TASK ITEM.
Scan the records for "post". Show the matching lines.

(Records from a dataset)
# # # # #

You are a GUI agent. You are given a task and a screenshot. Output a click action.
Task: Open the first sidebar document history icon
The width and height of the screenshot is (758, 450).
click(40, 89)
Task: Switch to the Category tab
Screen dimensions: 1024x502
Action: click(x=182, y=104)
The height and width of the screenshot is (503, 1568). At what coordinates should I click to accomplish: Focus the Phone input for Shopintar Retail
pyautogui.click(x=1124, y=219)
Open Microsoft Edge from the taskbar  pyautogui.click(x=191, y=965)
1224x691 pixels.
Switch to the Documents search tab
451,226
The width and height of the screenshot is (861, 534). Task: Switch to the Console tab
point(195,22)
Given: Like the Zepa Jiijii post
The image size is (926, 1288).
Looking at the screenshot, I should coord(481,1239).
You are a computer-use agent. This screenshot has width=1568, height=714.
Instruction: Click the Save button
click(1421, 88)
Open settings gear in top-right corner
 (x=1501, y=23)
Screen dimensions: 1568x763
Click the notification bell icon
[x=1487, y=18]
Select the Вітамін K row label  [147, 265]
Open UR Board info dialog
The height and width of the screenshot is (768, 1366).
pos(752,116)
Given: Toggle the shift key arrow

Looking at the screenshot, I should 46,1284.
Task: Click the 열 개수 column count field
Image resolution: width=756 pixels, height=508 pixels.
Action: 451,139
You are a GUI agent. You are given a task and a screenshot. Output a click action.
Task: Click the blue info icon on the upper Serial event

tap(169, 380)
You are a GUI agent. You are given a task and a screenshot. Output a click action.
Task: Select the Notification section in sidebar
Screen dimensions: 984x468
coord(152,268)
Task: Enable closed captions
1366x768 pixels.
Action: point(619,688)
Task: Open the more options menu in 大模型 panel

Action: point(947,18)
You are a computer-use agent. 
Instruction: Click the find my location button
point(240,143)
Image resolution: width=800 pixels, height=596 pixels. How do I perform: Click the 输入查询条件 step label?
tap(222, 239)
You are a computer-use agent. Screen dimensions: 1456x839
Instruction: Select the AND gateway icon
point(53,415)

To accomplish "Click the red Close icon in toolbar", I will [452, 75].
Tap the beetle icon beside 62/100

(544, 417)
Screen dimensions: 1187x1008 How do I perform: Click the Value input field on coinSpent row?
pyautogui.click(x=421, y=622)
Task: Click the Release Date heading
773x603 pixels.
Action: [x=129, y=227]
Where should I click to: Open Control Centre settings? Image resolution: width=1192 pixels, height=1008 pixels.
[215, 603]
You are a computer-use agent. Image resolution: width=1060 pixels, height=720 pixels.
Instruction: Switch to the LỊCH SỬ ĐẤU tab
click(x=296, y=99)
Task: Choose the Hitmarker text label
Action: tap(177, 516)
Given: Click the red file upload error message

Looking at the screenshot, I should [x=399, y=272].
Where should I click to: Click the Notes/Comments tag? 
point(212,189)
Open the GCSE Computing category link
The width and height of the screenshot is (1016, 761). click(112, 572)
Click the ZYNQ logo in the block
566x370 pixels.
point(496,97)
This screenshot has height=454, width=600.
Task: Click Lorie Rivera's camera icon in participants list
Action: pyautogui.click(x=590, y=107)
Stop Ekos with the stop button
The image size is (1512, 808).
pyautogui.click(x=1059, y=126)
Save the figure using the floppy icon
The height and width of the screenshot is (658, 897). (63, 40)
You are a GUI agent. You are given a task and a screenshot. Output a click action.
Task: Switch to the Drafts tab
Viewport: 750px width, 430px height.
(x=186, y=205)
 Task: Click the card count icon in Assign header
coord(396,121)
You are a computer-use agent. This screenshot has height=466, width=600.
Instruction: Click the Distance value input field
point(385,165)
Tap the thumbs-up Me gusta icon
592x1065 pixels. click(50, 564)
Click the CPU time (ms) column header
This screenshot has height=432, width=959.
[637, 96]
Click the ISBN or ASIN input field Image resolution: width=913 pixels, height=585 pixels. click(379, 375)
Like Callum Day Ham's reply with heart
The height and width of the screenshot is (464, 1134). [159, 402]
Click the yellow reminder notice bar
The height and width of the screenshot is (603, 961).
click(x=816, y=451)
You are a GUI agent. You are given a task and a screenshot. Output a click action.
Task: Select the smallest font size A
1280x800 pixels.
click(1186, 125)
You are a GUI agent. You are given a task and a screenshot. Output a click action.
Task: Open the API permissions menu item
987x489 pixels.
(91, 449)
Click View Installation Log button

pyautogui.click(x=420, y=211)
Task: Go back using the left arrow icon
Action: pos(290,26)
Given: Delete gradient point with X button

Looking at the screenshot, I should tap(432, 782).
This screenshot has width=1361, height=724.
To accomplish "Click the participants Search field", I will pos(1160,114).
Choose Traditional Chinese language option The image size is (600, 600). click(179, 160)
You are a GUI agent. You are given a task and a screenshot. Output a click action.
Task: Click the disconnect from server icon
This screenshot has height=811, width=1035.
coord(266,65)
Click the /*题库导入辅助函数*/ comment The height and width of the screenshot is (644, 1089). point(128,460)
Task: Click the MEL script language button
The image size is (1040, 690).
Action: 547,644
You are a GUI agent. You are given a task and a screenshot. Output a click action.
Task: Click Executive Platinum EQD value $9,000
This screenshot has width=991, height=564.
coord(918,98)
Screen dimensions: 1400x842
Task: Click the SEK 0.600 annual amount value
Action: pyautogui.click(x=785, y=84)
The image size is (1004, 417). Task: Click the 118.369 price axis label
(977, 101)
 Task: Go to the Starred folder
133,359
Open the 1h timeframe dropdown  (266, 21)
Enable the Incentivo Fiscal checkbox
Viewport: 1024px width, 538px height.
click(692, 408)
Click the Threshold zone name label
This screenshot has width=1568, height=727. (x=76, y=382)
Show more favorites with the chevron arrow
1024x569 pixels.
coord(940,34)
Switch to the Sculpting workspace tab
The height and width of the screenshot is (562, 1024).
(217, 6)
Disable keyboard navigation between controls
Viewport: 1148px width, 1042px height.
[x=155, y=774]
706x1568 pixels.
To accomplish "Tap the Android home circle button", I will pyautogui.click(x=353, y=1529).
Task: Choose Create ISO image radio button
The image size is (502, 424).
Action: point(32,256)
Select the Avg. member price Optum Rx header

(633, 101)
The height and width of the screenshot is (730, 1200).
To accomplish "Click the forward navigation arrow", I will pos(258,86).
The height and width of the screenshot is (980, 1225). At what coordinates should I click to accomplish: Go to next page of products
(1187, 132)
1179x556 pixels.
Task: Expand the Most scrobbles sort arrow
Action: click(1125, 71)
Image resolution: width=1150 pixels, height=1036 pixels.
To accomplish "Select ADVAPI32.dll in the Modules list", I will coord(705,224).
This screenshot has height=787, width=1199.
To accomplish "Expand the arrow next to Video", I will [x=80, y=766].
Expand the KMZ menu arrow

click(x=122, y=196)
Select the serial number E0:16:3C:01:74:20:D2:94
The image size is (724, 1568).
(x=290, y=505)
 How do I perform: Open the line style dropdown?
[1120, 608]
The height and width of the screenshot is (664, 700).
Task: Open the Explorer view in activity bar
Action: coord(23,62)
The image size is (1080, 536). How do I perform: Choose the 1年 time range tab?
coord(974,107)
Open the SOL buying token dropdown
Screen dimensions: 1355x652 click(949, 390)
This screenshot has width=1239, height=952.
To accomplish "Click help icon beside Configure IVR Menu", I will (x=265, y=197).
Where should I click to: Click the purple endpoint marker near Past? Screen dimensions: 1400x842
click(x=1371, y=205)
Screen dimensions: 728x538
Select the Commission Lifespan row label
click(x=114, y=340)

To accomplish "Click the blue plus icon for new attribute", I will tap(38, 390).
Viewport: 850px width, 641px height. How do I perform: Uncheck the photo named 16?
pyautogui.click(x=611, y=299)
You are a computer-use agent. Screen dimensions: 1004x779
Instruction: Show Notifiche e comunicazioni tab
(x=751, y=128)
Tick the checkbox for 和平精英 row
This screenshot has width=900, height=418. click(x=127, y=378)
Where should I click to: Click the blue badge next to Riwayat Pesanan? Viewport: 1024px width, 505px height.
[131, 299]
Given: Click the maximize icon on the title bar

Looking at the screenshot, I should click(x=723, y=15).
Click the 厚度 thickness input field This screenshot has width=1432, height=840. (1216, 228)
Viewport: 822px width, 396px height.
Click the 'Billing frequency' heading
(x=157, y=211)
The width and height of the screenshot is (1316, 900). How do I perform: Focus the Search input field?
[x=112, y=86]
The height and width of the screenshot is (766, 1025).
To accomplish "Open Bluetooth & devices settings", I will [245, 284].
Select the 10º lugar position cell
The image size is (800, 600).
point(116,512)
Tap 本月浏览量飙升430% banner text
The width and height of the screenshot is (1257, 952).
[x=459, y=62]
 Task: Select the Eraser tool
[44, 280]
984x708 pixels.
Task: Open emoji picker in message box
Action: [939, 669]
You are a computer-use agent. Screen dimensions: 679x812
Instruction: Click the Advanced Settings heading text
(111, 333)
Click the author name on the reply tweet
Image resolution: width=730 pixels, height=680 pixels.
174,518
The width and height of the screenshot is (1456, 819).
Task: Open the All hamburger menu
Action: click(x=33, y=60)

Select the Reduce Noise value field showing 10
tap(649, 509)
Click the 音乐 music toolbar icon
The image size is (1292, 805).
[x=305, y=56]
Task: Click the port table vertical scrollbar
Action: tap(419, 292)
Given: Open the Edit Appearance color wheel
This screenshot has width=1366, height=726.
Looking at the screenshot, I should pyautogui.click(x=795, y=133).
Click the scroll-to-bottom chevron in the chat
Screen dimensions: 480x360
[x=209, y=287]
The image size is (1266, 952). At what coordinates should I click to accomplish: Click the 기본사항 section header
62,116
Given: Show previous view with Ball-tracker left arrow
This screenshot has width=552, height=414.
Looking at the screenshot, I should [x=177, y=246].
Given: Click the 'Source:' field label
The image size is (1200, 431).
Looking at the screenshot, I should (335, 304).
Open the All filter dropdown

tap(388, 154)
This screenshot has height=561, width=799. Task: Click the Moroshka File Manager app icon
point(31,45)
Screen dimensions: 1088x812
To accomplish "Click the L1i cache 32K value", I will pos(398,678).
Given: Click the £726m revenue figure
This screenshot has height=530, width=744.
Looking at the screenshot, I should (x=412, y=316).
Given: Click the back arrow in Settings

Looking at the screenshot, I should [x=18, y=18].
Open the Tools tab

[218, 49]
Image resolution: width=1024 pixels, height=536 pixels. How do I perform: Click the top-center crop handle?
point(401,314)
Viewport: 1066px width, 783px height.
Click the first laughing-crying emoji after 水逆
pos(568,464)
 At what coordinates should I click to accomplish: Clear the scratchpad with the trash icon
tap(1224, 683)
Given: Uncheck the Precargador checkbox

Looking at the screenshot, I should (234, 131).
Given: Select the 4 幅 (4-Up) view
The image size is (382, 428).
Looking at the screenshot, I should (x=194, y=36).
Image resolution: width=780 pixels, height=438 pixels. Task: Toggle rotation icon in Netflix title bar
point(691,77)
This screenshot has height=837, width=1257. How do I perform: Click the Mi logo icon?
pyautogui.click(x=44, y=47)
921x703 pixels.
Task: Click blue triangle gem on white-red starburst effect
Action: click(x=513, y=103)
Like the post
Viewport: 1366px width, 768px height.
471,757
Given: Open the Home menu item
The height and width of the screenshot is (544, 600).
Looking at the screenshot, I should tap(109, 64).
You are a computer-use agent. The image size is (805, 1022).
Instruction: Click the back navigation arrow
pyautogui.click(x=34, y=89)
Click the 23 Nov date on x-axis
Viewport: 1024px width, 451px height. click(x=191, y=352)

# # # # #

RESPONSE BOX.
Given: Like the Zepa Jiijii post
Like the post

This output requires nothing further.